AssemblMore

A comprehensive genome assembly refinement pipeline that automatically merges and refines contigs from next-generation assemblers (Flye, Canu, etc.) using reference-guided approaches and ultra-long reads.

Overview

AssemblMore enhances genome assemblies through a multi-step pipeline that:

Maps assembly contigs to reference genomes for optimal placement
Uses spanning ultra-long reads to merge and extend contigs
Fills gaps with high-quality sequence data
Provides comprehensive quality assessment and comparative analysis
Future iterations will attempt to 'un-collapse' complex genomic regions such as rRNA arrays, telomeres, etc.

Features

🧬 Assembly Improvement

Reference-guided contig placement and orientation
Ultra-long read spanning for contig merging
Intelligent gap filling with quality filtering
Telomere extension and complex region handling

📊 Quality Assessment

Comprehensive assembly statistics (N50, auN, contig count)
Visual comparative analysis with NX plots
Coverage analysis and quality metrics
Before/after improvement comparisons

🔧 Robust Pipeline

Automated dependency checking and installation
Flexible parameter configuration
Comprehensive error handling and logging
Support for various input formats (FASTA/FASTQ)

📈 Advanced Analytics

Issues metric calculation with cluster identification
Length distribution analysis
Coverage depth assessment
R-based statistical visualization

Quick Start

Installation

Clone the repository:

git clone https://github.com/TejusK123/assemblmore.git
cd assemblmore

Install dependencies:

chmod +x install_dependencies.sh
./install_dependencies.sh

Install paftools.js (Required):

# Clone minimap2 repository to get paftools.js
cd - 
git clone https://github.com/lh3/minimap2.git
# Add paftools.js to your PATH
export PATH="$(pwd)/minimap2/misc:$PATH"
# Make permanent by adding to ~/.bashrc or ~/.zshrc
echo 'export PATH="'$(pwd)'/minimap2/misc:$PATH"' >> ~/.bashrc  # or ~/.zshrc

Add to PATH (optional):

# Add to your ~/.bashrc or ~/.zshrc
export PATH="$HOME/path/to/assemblmore/assemblmore/src:$PATH"

Basic Usage

# Run the pipeline
assemblmore reference.fasta assembly.fasta reads.fastq

New to AssemblMore?

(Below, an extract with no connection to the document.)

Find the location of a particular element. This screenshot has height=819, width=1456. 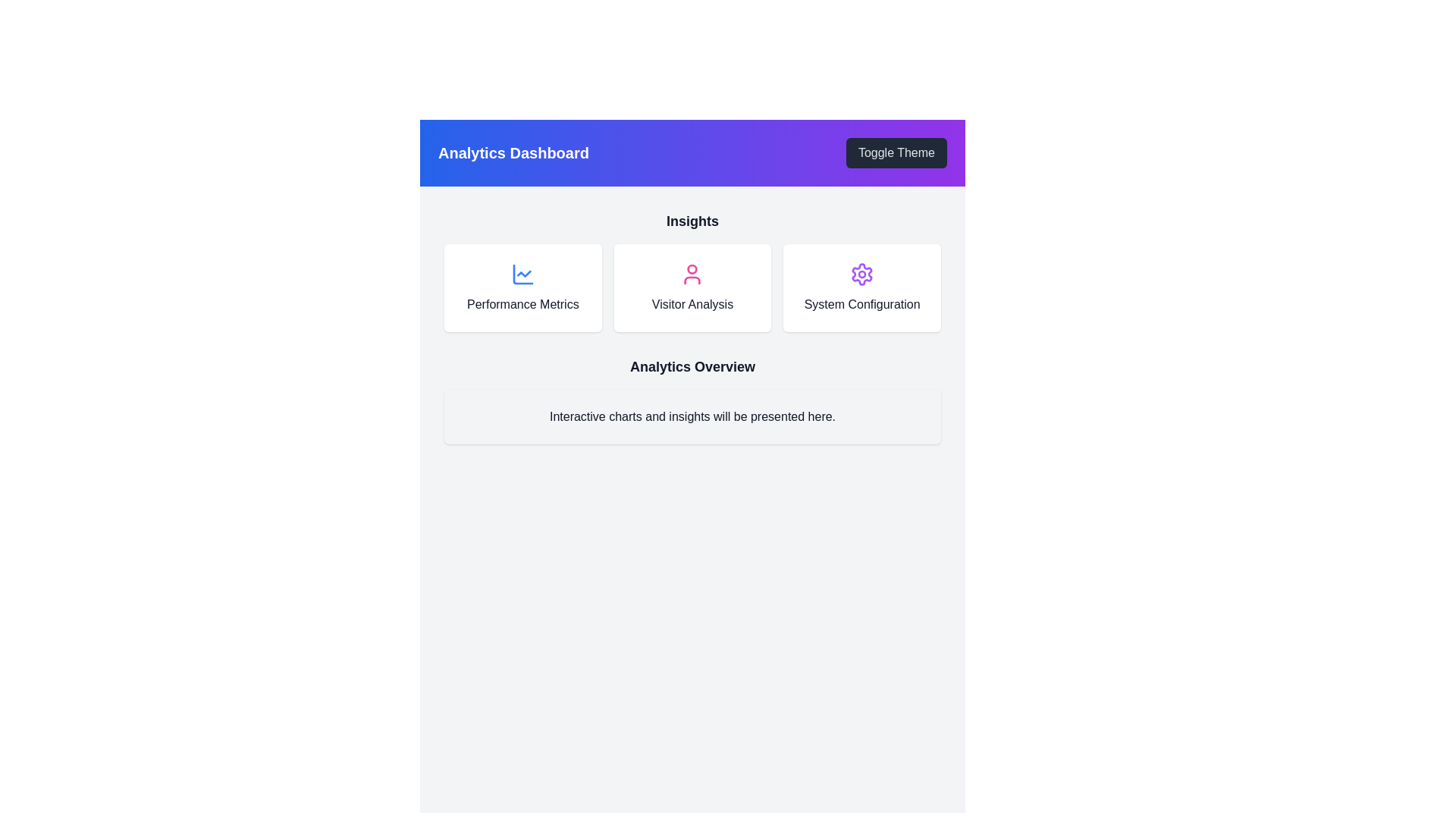

the arrow-like graphical feature of the blue line chart icon located in the 'Insights' section is located at coordinates (524, 274).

Try our complete example first:

cd assemblmore/examples && ./run_example.sh

Example Dataset

We provide a complete example dataset to test AssemblMore and demonstrate its capabilities:

C. briggsae AF16 Example

# Navigate to examples directory
cd assemblmore/examples

# Install gdown for dataset download
pip install gdown

# Run the complete example
chmod +x run_example.sh
./run_example.sh

Dataset details:

Organism: Caenorhabditis briggsae AF16 strain
Sequencing: MinION r10.4 Nanopore (Rog Lab)
Reference: C. briggsae QX1410 (PRJNA784955, WBPS19)
Assembly: Flye-generated initial assembly

The example demonstrates typical improvements:

Improved N50 and contiguity
Corrected contig orientation
Gap filling with spanning reads
Comprehensive quality assessment

See assemblmore/examples/README.md for detailed documentation, troubleshooting, and adding custom examples.

Installation

Prerequisites

The pipeline requires the following tools:

minimap2 - For sequence alignment
samtools - For SAM/BAM file manipulation
paftools.js - For PAF format conversion
seqkit - For FASTA/FASTQ manipulation
python (3.6+) - For analysis scripts
R (optional) - For enhanced statistics and visualization

Python Dependencies

pip install numpy pandas biopython networkx more_itertools click

R Dependencies (Optional)

install.packages(c("ggplot2", "dplyr", "readr", "scales", "dbscan"))

Automated Installation

Use the provided script to install all dependencies:

cd assemblmore
./install_dependencies.sh

Important: paftools.js Setup

paftools.js is a critical dependency that is not included in binary distributions of minimap2 from package managers (conda, brew, apt, etc.). You must install it separately:

# Clone the minimap2 repository to get paftools.js
git clone https://github.com/lh3/minimap2.git

# Add the misc directory to your PATH
export PATH="$(pwd)/minimap2/misc:$PATH"

# Make the PATH change permanent (choose your shell)
echo 'export PATH="'$(pwd)'/minimap2/misc:$PATH"' >> ~/.bashrc    # For bash
echo 'export PATH="'$(pwd)'/minimap2/misc:$PATH"' >> ~/.zshrc     # For zsh

Why this is necessary:

Package managers (conda, brew, apt) only install the minimap2 binary
paftools.js and other utility scripts are not included in these distributions
The pipeline requires paftools.js for PAF format conversion
Manual installation from source includes these scripts in the misc/ directory

Verification:

# Restart your terminal or source your shell config
source ~/.bashrc  # or source ~/.zshrc

# Verify paftools.js is accessible
which paftools.js
paftools.js --help

Alternative locations (if you already have minimap2 source):

# If you previously compiled minimap2 from source
export PATH="/path/to/your/minimap2/misc:$PATH"

Usage

Command Line Interface

# If running from the src directory:
./assemblmore_pipeline.sh <reference_genome.fasta> <assembly.fasta> <reads.fastq> [OPTIONS]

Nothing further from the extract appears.